Il s’agit donc de la combinaison du principe d’égalité et du droit à un procès équitable.

La Cour va faire le constat de la violation par le CIR 1992 de ces deux droits fondamentaux.

Les amendes administratives prévues par l’article 445 du CIR 1992 ayant pour but de prévenir et de réprimer les infractions au CIR 1992 commises par les contribuables qui ne respecteraient pas les obligations imposées par ledit Code, elles ont donc un caractère répressif et sont dès lors pénales au sens de l’article 6 de la Convention européenne des droits de l’homme.

Pourtant, à la différence de la personne poursuivie devant le tribunal correctionnel, le contribuable qui exerce un recours devant le tribunal fiscal contre la décision lui infligeant une amende fiscale ne peut bénéficier du sursis, lequel ne peut être ordonné que par une juridiction pénale.

La Cour admet qu’il appartient certes au législateur d’apprécier s’il est souhaitable de contraindre le juge à la sévérité quand une infraction nuit particulièrement à l’intérêt général.

Elle rappelle que le sursis à l’exécution des peines a pour objectif de réduire les inconvénients inhérents à l’exécution des peines et de ne pas compromettre la réinsertion du condamné.

Elle concède aussi que sans doute le régime de l’amende fiscale en cause peut différer de celui des sanctions pénales prévu par le CIR 1992 ou de celui des sanctions administratives prévues en d’autres matières.

S’il est vrai que de telles différences peuvent être pertinentes pour justifier l’application de règles spécifiques dans certains domaines, la Cour constate toutefois qu’elles ne le sont pas dans le cas d’espèce : en effet, qu’il soit accordé par le tribunal correctionnel ou par une autre juridiction, telle que le tribunal civil, le sursis peut inciter le condamné à s’amender, par la menace d’exécuter, s’il venait à récidiver, la condamnation au paiement d’une amende.

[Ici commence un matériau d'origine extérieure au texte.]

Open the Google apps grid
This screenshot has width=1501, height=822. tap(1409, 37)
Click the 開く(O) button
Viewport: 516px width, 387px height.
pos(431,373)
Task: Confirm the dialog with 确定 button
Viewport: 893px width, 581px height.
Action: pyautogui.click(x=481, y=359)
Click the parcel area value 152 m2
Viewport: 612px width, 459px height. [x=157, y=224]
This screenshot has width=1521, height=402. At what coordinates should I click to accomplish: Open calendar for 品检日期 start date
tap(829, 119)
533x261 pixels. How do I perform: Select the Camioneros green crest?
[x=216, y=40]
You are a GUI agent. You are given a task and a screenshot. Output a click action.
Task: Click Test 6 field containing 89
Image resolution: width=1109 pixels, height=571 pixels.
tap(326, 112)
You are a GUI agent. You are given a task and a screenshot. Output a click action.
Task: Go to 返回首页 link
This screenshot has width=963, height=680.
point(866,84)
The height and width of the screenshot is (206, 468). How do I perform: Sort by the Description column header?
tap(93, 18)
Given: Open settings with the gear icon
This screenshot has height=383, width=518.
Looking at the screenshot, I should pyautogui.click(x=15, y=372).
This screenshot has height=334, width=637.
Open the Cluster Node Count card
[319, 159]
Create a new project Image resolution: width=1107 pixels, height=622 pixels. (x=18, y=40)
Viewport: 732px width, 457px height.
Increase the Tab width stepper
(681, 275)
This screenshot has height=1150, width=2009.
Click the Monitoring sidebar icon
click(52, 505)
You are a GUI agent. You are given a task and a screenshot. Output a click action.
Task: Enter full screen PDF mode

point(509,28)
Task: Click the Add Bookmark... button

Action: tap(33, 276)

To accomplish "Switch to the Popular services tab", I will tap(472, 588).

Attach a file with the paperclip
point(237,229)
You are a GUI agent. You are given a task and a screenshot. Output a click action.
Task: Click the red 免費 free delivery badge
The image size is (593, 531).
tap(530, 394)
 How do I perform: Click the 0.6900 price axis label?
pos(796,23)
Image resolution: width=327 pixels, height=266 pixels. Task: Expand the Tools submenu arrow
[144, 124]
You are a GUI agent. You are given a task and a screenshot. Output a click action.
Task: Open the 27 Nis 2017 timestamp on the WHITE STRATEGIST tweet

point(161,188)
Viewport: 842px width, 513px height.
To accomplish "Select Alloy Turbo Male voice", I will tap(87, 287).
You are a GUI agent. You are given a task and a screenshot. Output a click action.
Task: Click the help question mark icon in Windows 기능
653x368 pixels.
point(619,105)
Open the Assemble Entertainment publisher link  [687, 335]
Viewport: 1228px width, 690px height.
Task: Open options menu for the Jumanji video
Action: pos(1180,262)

La Cour considère cependant qu’il appartient au législateur de déterminer en la matière les conditions auxquelles un sursis, de même éventuellement qu’un sursis probatoire, peut être ordonné et de fixer les conditions et la procédure de son retrait.

Elle conclut de tout cela que l’article 445 du CIR 1992 n’est pas compatible avec les articles 10, 11 et 172 de la Constitution en ce qu’il ne permet pas au tribunal fiscal d’accorder le bénéfice du sursis au contrevenant.

Il y a donc bien violation du principe d’égalité et du droit à un procès équitable.

Quelle est la portée immédiate de l’arrêt ?

Selon la Cour, le constat d’inconstitutionnalité n’a toutefois pas pour conséquence que cette disposition ne pourrait plus, dans l’attente d’une intervention législative, être appliquée par les juridictions lorsque celles-ci constatent que les infractions sont établies, que le montant de l’amende n’est pas disproportionné à la gravité de l’infraction et qu’il n’y aurait pas eu lieu d’accorder un sursis même si cette mesure avait été prévue par la loi.

En clair, les cas graves ne bénéficieront sans doute pas de cette jurisprudence, mais les contribuables qui seraient susceptibles de s’amender et de rentrer dans le droit chemin peuvent déjà invoquer cette jurisprudence, dans l’attente d’une modification législative pour tenir compte de cet important arrêt.